▶ What needs to be done
Carry on the R thread below about dropping empty strings from a list built from CSV columns, writing what comes next after its last line.

[BEGIN Excerpt]

In R, I have a table with headers and each column has a different character lengths. i.e.
# Level1 Level2 Level3
#1 a d e
#2 b *blank* f
#3 c *blank* *blank*
This is the code I read in to covert my df to a list.
df=read.csv("list.csv", header=TRUE, sep = ",")
lst1=list()
for(i in 1:ncol(df)) {
lst1[[i]] <- df[ , i]
}
names(lst1)=colnames(df)
print(lst1)
str(lst1)
However, I receive a list with the same character length. i.e.
List of 3
$ level1: chr [1:3] "a" "b" "c"
$ level2: chr [1:3] "d" "" ""
$ level3: chr [1:3] "e" "f" ""
Is there a way to altering the list so the characters reflect the actual list length for each of the 3 object?
Many thanks.
>Solution :
You can try this, it’s going to remove all the ""s in your elements of the list:
result <- lapply(lst1, function(x) x[nzchar(x)])

[END Excerpt]
[BEGIN Material supplied]

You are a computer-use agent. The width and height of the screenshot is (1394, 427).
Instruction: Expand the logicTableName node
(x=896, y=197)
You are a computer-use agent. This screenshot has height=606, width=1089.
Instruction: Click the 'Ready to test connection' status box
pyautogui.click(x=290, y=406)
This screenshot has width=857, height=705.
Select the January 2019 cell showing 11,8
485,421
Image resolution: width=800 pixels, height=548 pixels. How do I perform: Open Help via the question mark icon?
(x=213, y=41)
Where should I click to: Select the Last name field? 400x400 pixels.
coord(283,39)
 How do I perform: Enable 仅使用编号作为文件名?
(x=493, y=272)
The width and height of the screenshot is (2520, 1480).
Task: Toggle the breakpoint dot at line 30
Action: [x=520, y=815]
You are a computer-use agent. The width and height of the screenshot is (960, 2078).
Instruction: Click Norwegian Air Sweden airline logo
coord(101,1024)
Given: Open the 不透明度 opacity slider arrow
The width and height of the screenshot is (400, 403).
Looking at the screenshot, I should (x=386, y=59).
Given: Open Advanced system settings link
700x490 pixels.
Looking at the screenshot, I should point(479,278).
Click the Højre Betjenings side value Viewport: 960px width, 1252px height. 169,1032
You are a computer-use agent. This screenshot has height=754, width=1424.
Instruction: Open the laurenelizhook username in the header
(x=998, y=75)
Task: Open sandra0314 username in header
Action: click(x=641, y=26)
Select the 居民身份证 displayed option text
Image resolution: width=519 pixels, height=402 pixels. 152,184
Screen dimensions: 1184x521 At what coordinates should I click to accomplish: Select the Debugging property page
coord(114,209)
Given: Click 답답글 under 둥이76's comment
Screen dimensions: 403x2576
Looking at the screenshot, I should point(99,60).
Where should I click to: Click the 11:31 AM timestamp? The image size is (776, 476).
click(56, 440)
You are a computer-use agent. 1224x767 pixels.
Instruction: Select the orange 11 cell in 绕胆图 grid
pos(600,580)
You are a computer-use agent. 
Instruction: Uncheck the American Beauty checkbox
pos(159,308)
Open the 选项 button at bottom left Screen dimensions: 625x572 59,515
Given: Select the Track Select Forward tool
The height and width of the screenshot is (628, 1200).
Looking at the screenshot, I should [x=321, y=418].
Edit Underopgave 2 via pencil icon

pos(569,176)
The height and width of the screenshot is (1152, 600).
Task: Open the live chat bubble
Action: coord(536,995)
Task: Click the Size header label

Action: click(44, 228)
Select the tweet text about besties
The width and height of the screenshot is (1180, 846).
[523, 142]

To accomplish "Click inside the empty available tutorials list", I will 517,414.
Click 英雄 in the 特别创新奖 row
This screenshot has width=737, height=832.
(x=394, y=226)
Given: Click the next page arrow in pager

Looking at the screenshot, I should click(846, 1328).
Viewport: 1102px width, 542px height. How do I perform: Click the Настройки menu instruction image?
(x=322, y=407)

[END Material supplied]

▶ Reply
str(result)
List of 3
$ Level1: chr [1:3] "a" "d" "e"
$ Level2: chr [1:2] "b" "f"
$ Level3: chr "c"
If it’s what you need.
You may consider also to avoid a for loop to have lst1:
lst1 <- split(t(df), rownames(t(df)))
# Then apply the code above.
result <- lapply(lst1, function(x) x[nzchar(x)])
With data:
df <- structure(list(Level1 = c("a", "d", "e"), Level2 = c("b", "",
"f"), Level3 = c("c", "", "")), class = "data.frame", row.names = c(NA,
-3L))